Repucom research predicts that Super Bowl 50 will resonate unusually strongly with the Millennial consumer because “75% think more highly of companies that support a social cause; 80% are more likely to purchase companies that support a cause; and, 90% use the Internet and 80% engage in social media while watching sports.”

Indeed, the Super Bowl 50 Host Committee, based in socially progressive San Francisco – this year’s host city – has aimed to make Super Bowl 50 “the most giving Super Bowl ever” by donating 25% of all corporate partnerships raised to San Francisco Bay Area Charities.”

According to Michael Lynch, Repucom North America, “Social and ethical causes are big drivers of consumer sentiment amongst Millennials.”

The Super Bowl 50 Host Committee has created the 50 Fund to make grants to organizations working to build opportunities for families living in low income communities.

Super Bowl 50 has been described as a “golden opportunity” to help unite communities in the city of the Golden Gate.

Connectivity in all its forms

Beyond this, Repucom reports a strong interest in the environment among Millennials, with “nearly 70% of young fans interested in environmental protection.”

To that end, the Host Committee plans to showcase the ecological sustainability of San Francisco’s Levi stadium, with solar panels, water recycling irrigation systems and roof top garden.

And in the city that spawned Apple, Google, Yahoo!, Intel, Facebook and other technology icons of Silicon Valley, it will also be a most socially connected Super Bowl so far, with the best Wi-Fi and cellular access of any sporting venue in the world.

Super Bowl 50 in San Francisco aims to present itself as socially progressive, environmentally conscious and social media savvy for a young demographic. For all the corporate influence, it sounds quite a bit like a Bernie Sanders rally.
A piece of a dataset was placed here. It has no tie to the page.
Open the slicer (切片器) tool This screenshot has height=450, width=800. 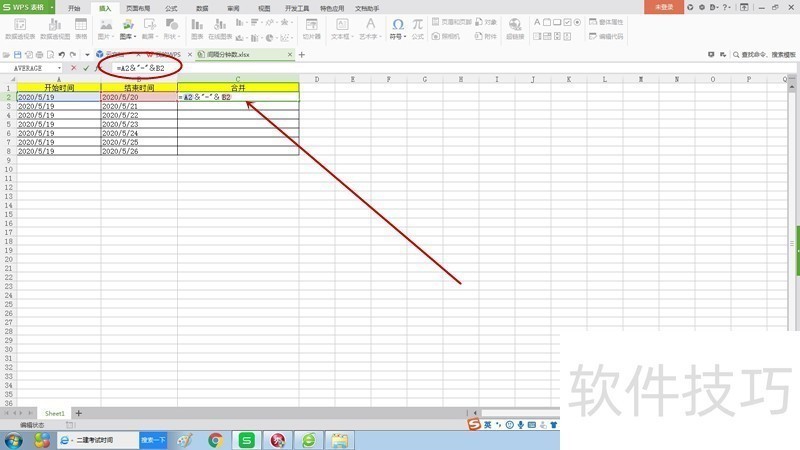[311, 26]
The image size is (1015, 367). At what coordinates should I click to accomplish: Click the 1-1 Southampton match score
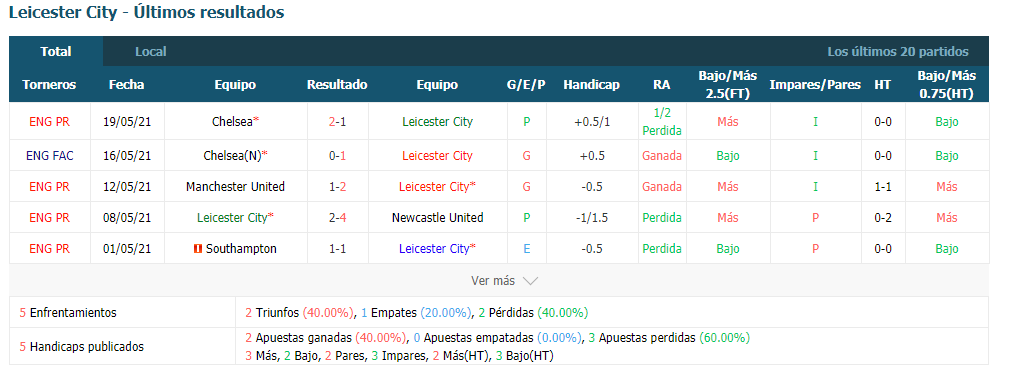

Whatever happens next in the presidential race, the septuagenarian socialist Senator from Vermont has taught some capitalists a lot about appealing to the youth market.

Editor’s note: Thanks to Repucom for assistance with this article. The Australia-based author supports the Minnesota Vikings NFL team, except when he is with his Wisconsin born and bred in-laws, whereupon he supports the Green Bay Packers.


Like a Sanders rally, Super Bowl 50 aims to be progressive, environmental & social media savvy.

The Sanders campaign’s success with the Millennials has not gone unnoticed by American marketers.

Vermont’s septuagenarian socialist has taught capitalist marketers a lot about appealing to youth.